Of course I took it. When I'd moved my luggage in, it was still only 10 o'clock and I rang down for the full English breakfast. The Spaniard said he would prepare it himself as soon as possible, "because Bob is indisposed". He appeared with two fried eggs, a rasher of bacon, orange juice, four slices of toast in an upright warmer, butter, strawberry jam and a pot of tea. I sat at my table, regarded my fire, poured my tea, turned on Radio 3 and read my Sunday Telegraph.
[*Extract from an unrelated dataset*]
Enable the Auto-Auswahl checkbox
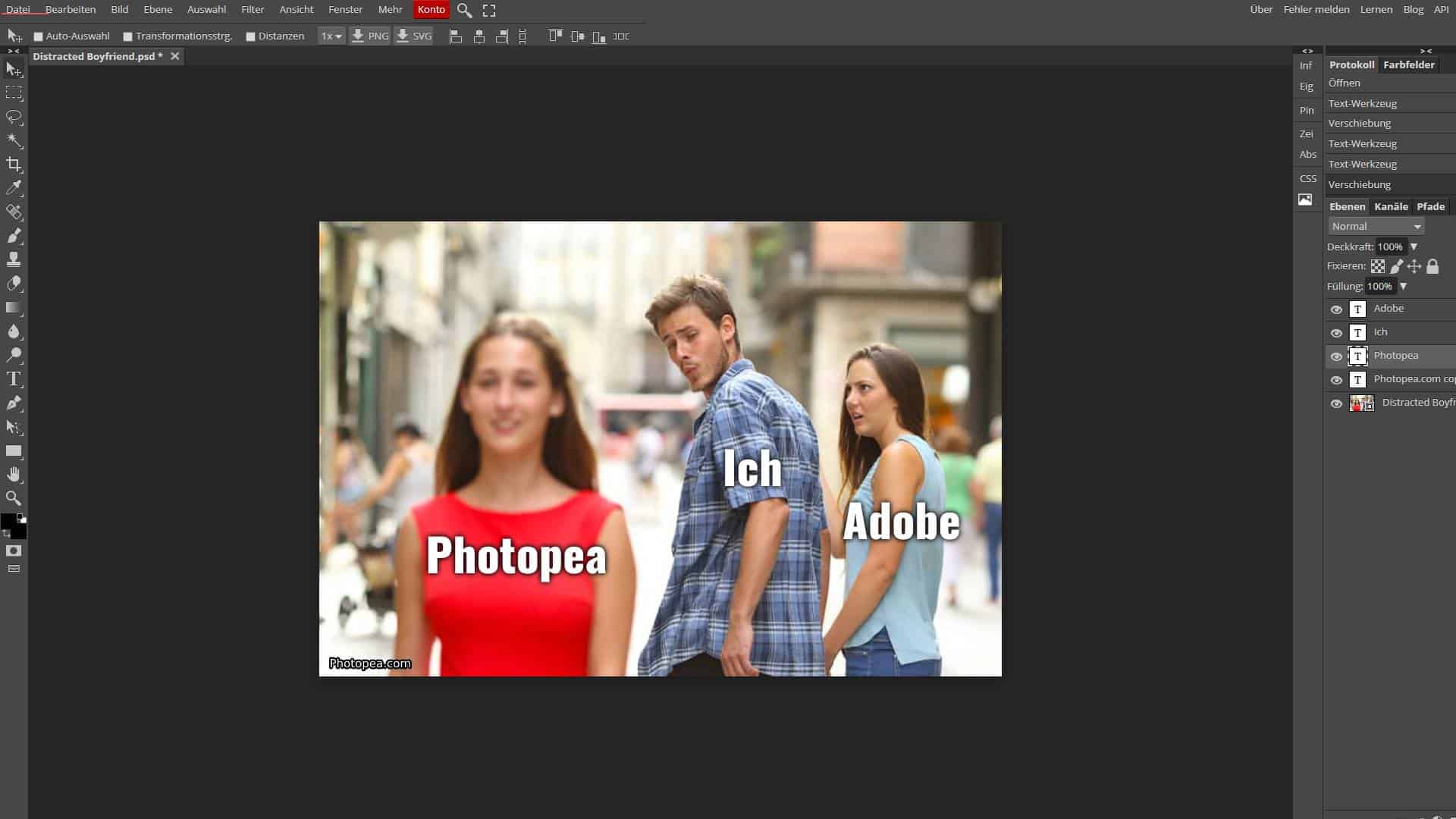point(36,36)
For 25 years I was to come to Jermyn Street time and again. Now I can never ­return. Some obscene ­architectural extrusion will rise upon the sacred land, some eyesore of retail and condos and trendy dining. Piece by piece, this is how a city dies. How many cities can spare a hotel built in 1685, the year James II took the crown? I will barely be able to bring myself to return to ­Jermyn Street, which is, shop for shop, the finest street in London.

That first morning I walked down Regent Street to St James's Park, strolled around the ponds, came up by Prince Charles's residence, climbed St James's Street and returned the full length of Jermyn. I ordered tea. It consisted of tomato, cucumber and butter sandwiches, which the English are unreasonably fond of; ham and butter sandwiches, which I am unreasonably fond of with Colman's English mustard; and cookies – or, excuse me, biscuits.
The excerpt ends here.